_WHAT TO DO_
What is needed is every line from the one holding "Task: Click the TOT" to the last line of the data below, printed exactly and without pictures.

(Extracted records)
════════════════

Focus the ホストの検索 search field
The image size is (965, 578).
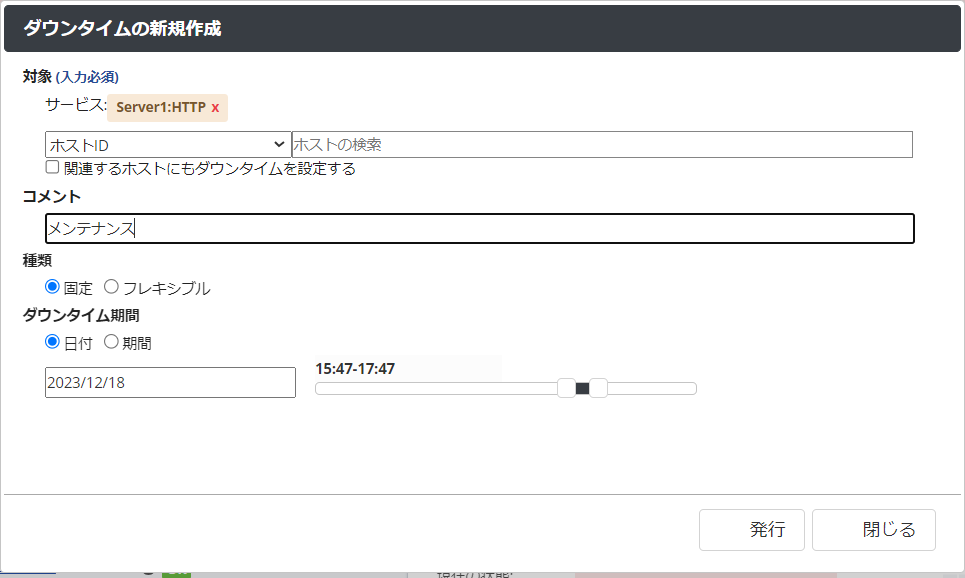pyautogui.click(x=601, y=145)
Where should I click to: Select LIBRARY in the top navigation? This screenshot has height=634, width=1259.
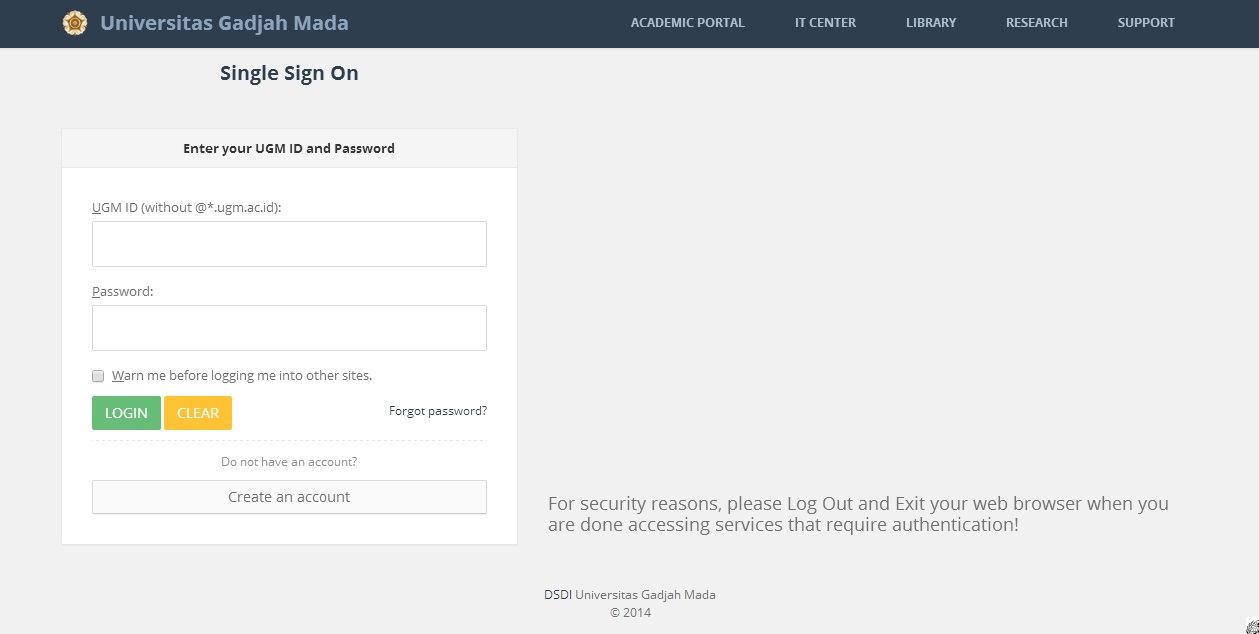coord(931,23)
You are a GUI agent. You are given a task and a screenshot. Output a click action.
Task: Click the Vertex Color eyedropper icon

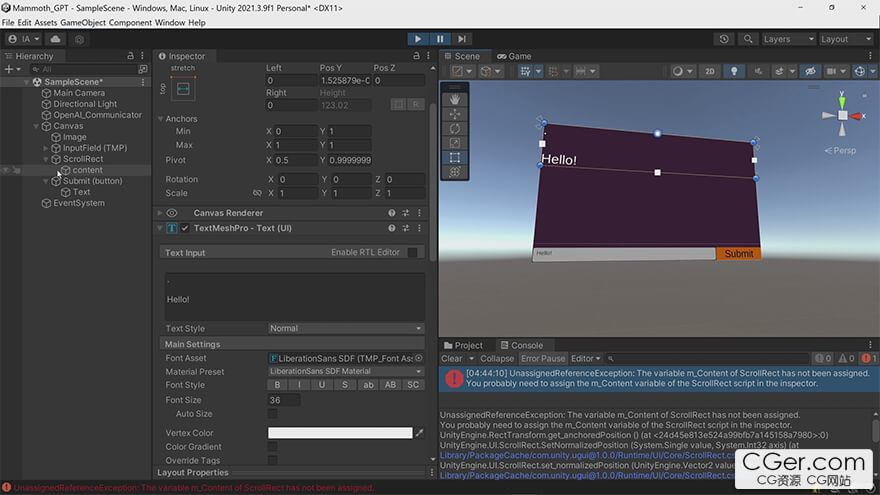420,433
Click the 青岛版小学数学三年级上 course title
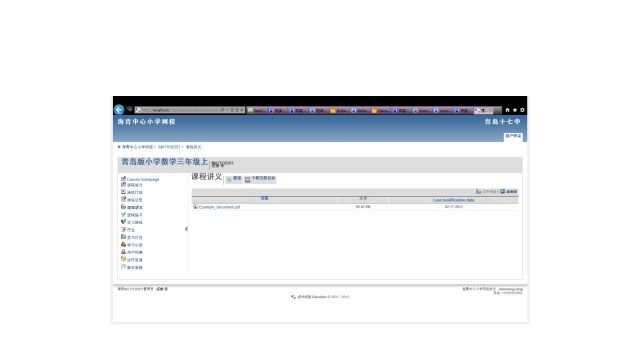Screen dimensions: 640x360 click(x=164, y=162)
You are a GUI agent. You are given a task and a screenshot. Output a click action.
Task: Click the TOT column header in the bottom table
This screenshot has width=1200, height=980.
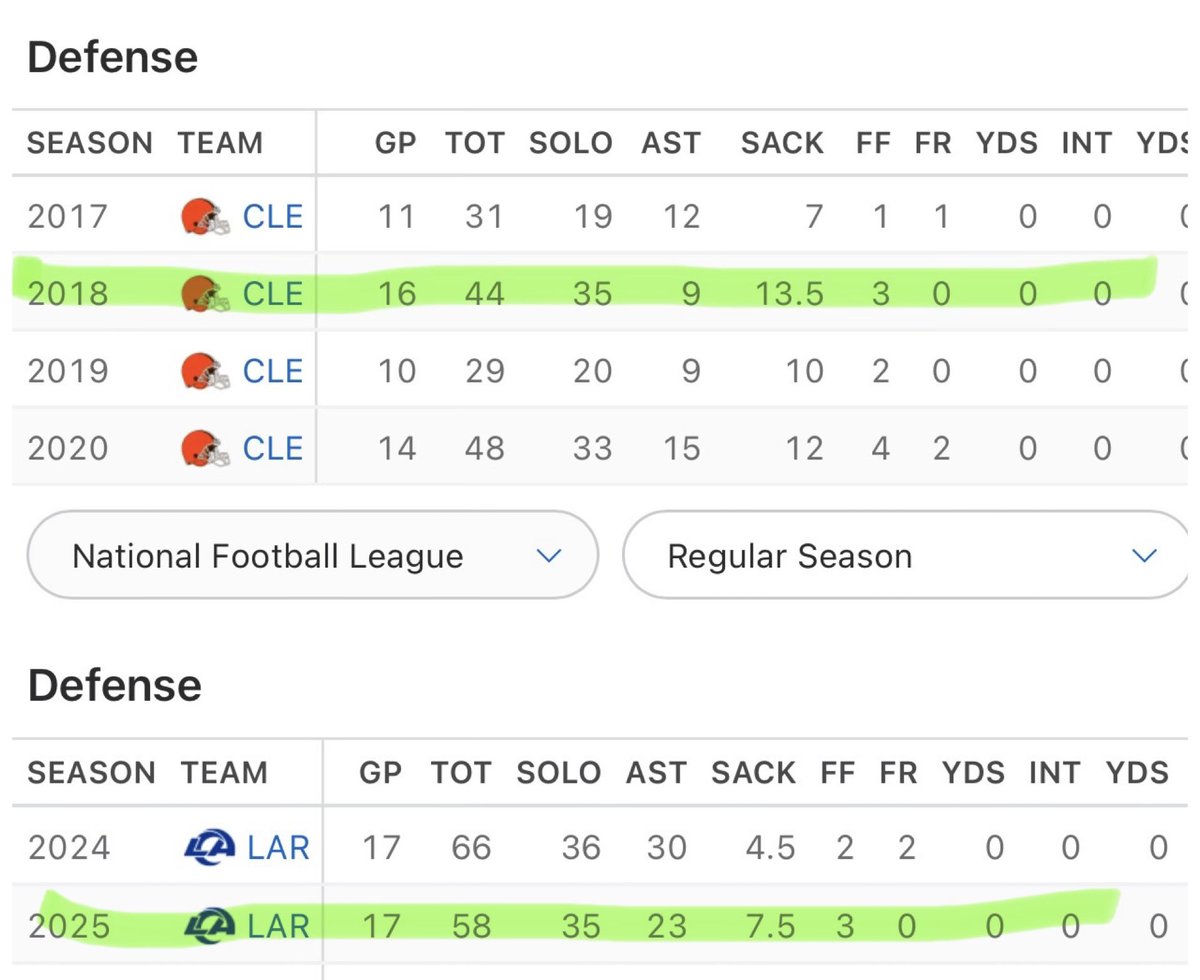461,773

════════════════

_EXERCISE SOLUTION_
Task: Click the TOT column header in the bottom table
This screenshot has width=1200, height=980.
461,773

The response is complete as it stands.